La Boca, 1979.
En el barrio todos los años era lo mismo. Cuando llegaba el circo a casa amarilla, los animales callejeros empezaban a desaparecer del barrio. “Los alimentan a los leones”, susurraban los mayores. Pero mi amigo Néstor, con una determinación que solo puede tener un niño de diez años, juró que había visto la verdad con sus propios ojos.
Armados de coraje y piedras, nos lanzamos a una misión de rescate. Fuimos a casa amarilla y nos enfrentamos a Cacho y Vladimir, dos figuras imponentes que custodiaban jaulas llenas de animalitos con miradas temerosas. “¡Esto es un crimen!”, gritó Néstor, y en ese momento, todos supimos que estábamos haciendo lo correcto. Despues de tirarles una lluvia de piedrazos, conseguimos liberar a los animales en un acto que, para nosotros, fue nuestra pequeña revolución.

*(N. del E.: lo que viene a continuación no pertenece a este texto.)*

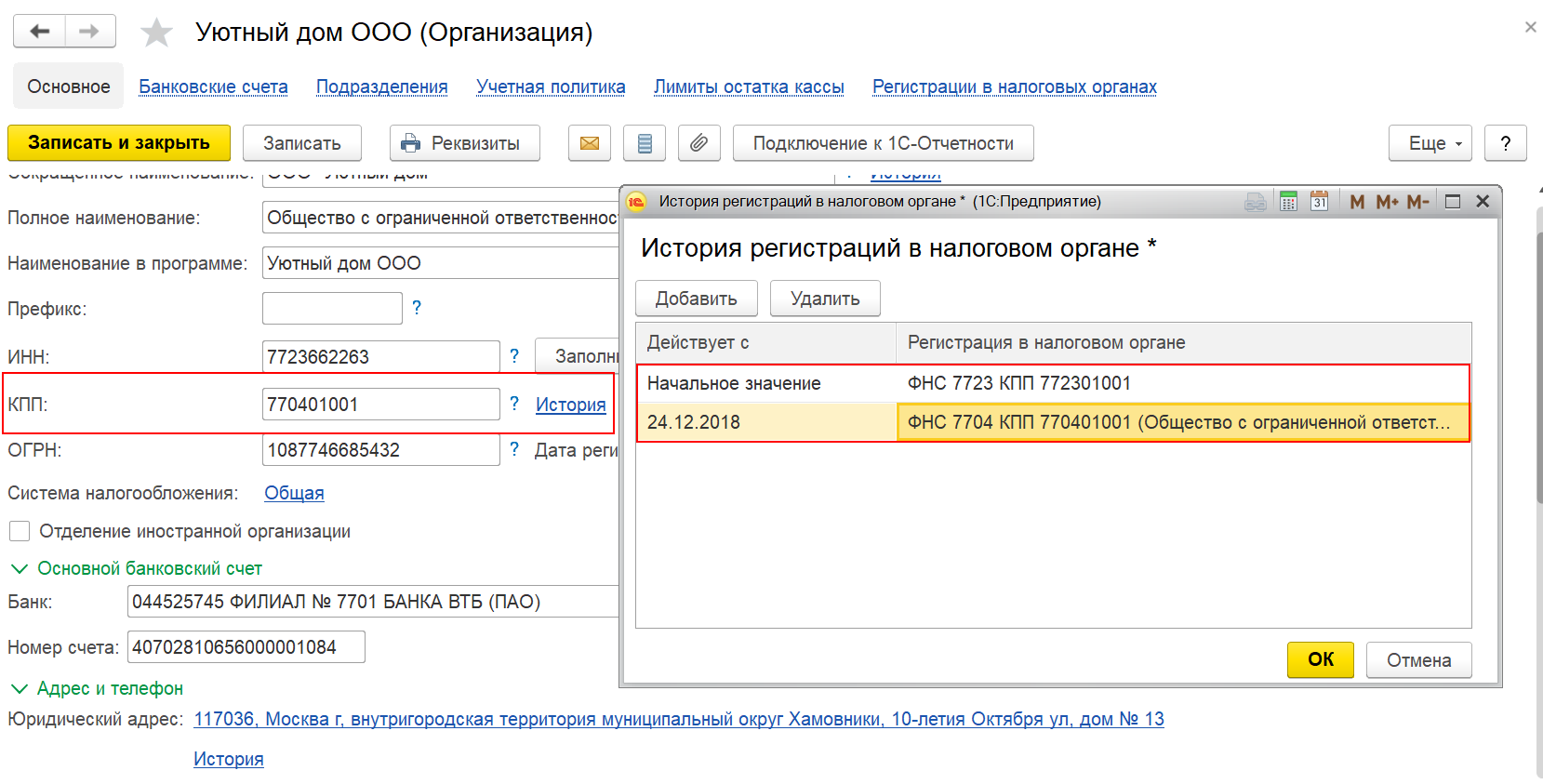
Task: Click the back navigation arrow
Action: pos(39,32)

Pero no todo era como parecía. Andrei Ivanov, el jefe del circo, tenía otra versión de la historia. Según él, su hijo Vladimir y Cacho no eran cazadores, sino salvadores de animales perdidos y heridos, “Ellos son buenos, esos nenes son malos, odian a los animales y quieren que mueran enfermos en las calles, por eso los soltaron.” El barrio tuvo dos historias para creer. Lo que decían Nestor y sus amigos, o lo que decía Vladimir.
Ese año, el circo en Casa Amarilla no sólo nos ofreció entretenimiento, sino lecciones de vida, momentos de valor, y un sinfín de recuerdos que quedaron pegados en las paredes de nuestra memoria. Aprendimos sobre el coraje, la compasión, y la capacidad de cuestionar las historias que se nos cuentan.